▸ Action item
Only an exact copy of the entries will serve as the answer.

[Opening The data section]

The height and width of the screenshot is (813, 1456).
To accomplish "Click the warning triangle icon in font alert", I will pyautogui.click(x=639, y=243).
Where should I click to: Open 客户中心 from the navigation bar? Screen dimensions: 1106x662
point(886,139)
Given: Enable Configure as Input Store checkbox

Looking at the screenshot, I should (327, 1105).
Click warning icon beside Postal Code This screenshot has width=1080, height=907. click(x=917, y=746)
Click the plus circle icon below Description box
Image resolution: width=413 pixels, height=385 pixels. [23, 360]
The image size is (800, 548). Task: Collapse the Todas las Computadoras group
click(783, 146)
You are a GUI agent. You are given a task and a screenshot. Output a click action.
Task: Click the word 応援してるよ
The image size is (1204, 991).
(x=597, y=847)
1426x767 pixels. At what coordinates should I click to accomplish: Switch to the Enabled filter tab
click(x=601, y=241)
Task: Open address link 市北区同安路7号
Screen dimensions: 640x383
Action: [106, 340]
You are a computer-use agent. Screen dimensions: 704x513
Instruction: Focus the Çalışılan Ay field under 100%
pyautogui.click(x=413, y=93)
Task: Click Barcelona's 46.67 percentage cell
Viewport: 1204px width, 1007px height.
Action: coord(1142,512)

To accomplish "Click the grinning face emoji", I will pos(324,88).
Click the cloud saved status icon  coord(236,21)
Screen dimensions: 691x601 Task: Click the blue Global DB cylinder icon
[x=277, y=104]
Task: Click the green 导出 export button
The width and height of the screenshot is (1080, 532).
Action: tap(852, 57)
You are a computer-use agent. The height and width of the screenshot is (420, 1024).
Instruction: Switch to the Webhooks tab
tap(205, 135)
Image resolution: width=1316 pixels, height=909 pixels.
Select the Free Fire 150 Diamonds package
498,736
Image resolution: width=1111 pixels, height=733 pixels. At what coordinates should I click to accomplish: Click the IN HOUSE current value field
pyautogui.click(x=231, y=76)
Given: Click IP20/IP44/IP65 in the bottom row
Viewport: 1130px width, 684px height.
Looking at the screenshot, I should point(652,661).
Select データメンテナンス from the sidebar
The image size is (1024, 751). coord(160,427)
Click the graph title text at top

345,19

[Closing The data section]

▸ Output below
The height and width of the screenshot is (813, 1456).
To accomplish "Click the warning triangle icon in font alert", I will pyautogui.click(x=639, y=243).
Where should I click to: Open 客户中心 from the navigation bar? Screen dimensions: 1106x662
point(886,139)
Given: Enable Configure as Input Store checkbox

Looking at the screenshot, I should (327, 1105).
Click warning icon beside Postal Code This screenshot has width=1080, height=907. click(x=917, y=746)
Click the plus circle icon below Description box
Image resolution: width=413 pixels, height=385 pixels. [23, 360]
The image size is (800, 548). Task: Collapse the Todas las Computadoras group
click(783, 146)
You are a GUI agent. You are given a task and a screenshot. Output a click action.
Task: Click the word 応援してるよ
The image size is (1204, 991).
(x=597, y=847)
1426x767 pixels. At what coordinates should I click to accomplish: Switch to the Enabled filter tab
click(x=601, y=241)
Task: Open address link 市北区同安路7号
Screen dimensions: 640x383
Action: [106, 340]
You are a computer-use agent. Screen dimensions: 704x513
Instruction: Focus the Çalışılan Ay field under 100%
pyautogui.click(x=413, y=93)
Task: Click Barcelona's 46.67 percentage cell
Viewport: 1204px width, 1007px height.
Action: coord(1142,512)

To accomplish "Click the grinning face emoji", I will pos(324,88).
Click the cloud saved status icon  coord(236,21)
Screen dimensions: 691x601 Task: Click the blue Global DB cylinder icon
[x=277, y=104]
Task: Click the green 导出 export button
The width and height of the screenshot is (1080, 532).
Action: tap(852, 57)
You are a computer-use agent. The height and width of the screenshot is (420, 1024).
Instruction: Switch to the Webhooks tab
tap(205, 135)
Image resolution: width=1316 pixels, height=909 pixels.
Select the Free Fire 150 Diamonds package
498,736
Image resolution: width=1111 pixels, height=733 pixels. At what coordinates should I click to accomplish: Click the IN HOUSE current value field
pyautogui.click(x=231, y=76)
Given: Click IP20/IP44/IP65 in the bottom row
Viewport: 1130px width, 684px height.
Looking at the screenshot, I should point(652,661).
Select データメンテナンス from the sidebar
The image size is (1024, 751). coord(160,427)
Click the graph title text at top

345,19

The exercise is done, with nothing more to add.